-- Begin SOURCE TEXT --

Last month, I listened to my former colleagues on Slate’s “Political Gabfest” podcast discuss Nikki Haley after she declared her run for president. John Dickerson, also of CBS News, explained that in a pre-Donald Trump world, you could make a strong case about Haley’s credentials for the job:
She comes from an important primary state. She has experience as a governor. She did well by the standards of the Republican Party as governor of South Carolina in terms of regulations and taxes. [She has] executive branch experience as ambassador to the U.N. She’s got a foreign policy piece — that’s, you know, that’s a pretty good place to start if you’re a Republican in the old days.
But now, because the Republican Party continues to orbit the rogue planet of Trump, Dickerson explains, the path of a more traditional candidate is more complicated. “If you want this turf, you’ve got to grab it,” he said, but “that’s not her inclination.” Or as the journalist Rosie Gray has observed, Haley “probably isn’t the kind of candidate who can get through a Republican presidential primary. Shrewd as she has been, she can’t plausibly reinvent herself as a 2023 outrage merchant.”
I was thinking about this when I saw Axios report this week that Trump is considering a female running mate and that he “sees Kari Lake as a model for his vice-presidential pick, according to people who discussed the topic with him.” Lake, you’ll recall, is a former TV anchor who’s never held elective office and who ran for governor of Arizona in 2022. She lost, and has spent months contesting the election results without evidence to back her claims of voter fraud. My colleague Michael Bender described her as “a polished and ruthless communicator,” when he interviewed Lake in February.
She told him: “Here’s your headline: Kari Lake is on the warpath.”
Haley and Lake represent the principal archetypes for contemporary political candidates — Haley relies on her track record, Lake is all bombast. Historically, the handful of women who’ve been credible candidates for national or statewide executive office occupied the former lane. Think: Hillary Clinton, Kamala Harris, Elizabeth Warren, Susana Martinez. (I didn’t realize just how few women had ever been governors; 49 in all of American history.)

-- End SOURCE TEXT --
-- Begin DATA LINES --

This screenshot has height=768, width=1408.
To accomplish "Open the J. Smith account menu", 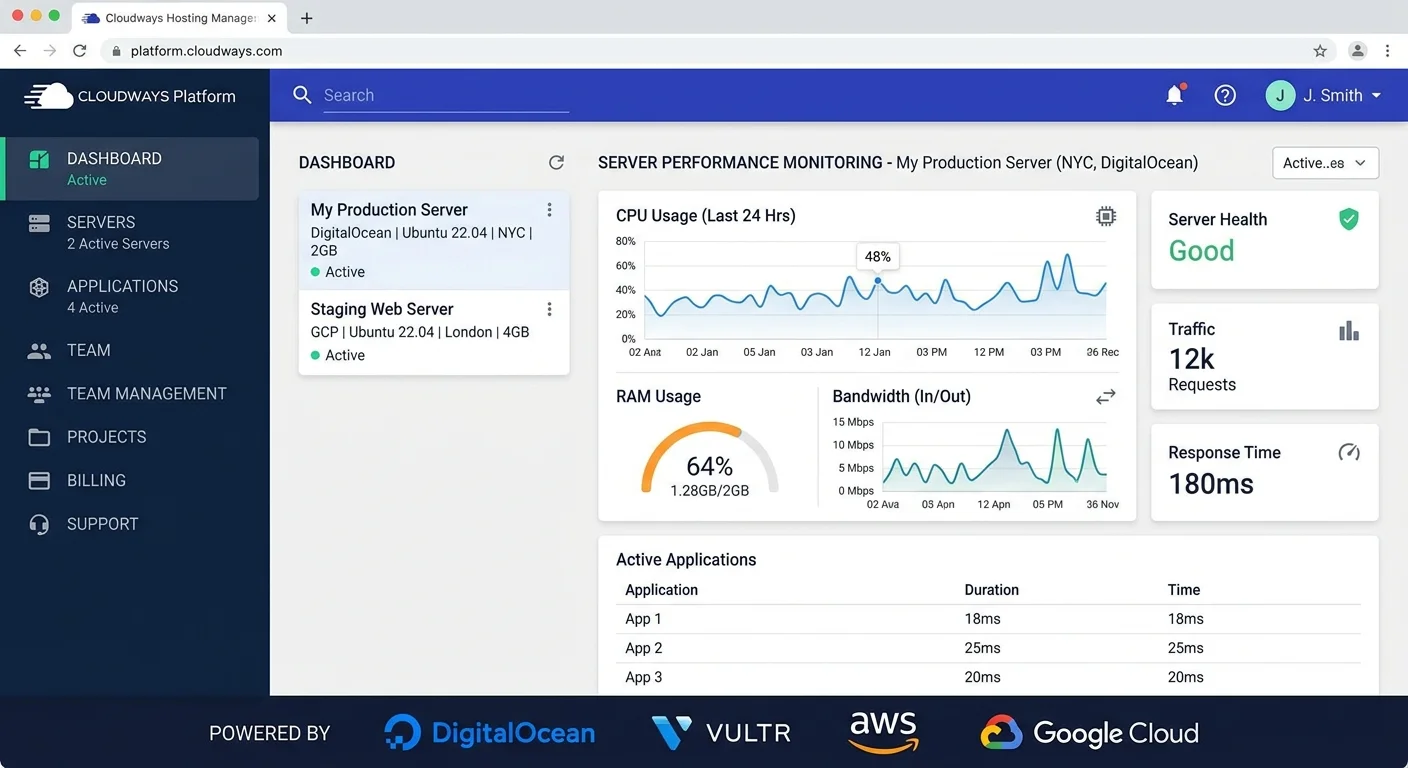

-- End DATA LINES --

**PROBLEM DESCRIPTION:** Reproduce a passage from the column about Nikki Haley and Kari Lake, beginning at the words "Last month, I" and stopping after "the old days.". The lines above are not needed here.

**EXPECTED OUTPUT:**
Last month, I listened to my former colleagues on Slate’s “Political Gabfest” podcast discuss Nikki Haley after she declared her run for president. John Dickerson, also of CBS News, explained that in a pre-Donald Trump world, you could make a strong case about Haley’s credentials for the job:
She comes from an important primary state. She has experience as a governor. She did well by the standards of the Republican Party as governor of South Carolina in terms of regulations and taxes. [She has] executive branch experience as ambassador to the U.N. She’s got a foreign policy piece — that’s, you know, that’s a pretty good place to start if you’re a Republican in the old days.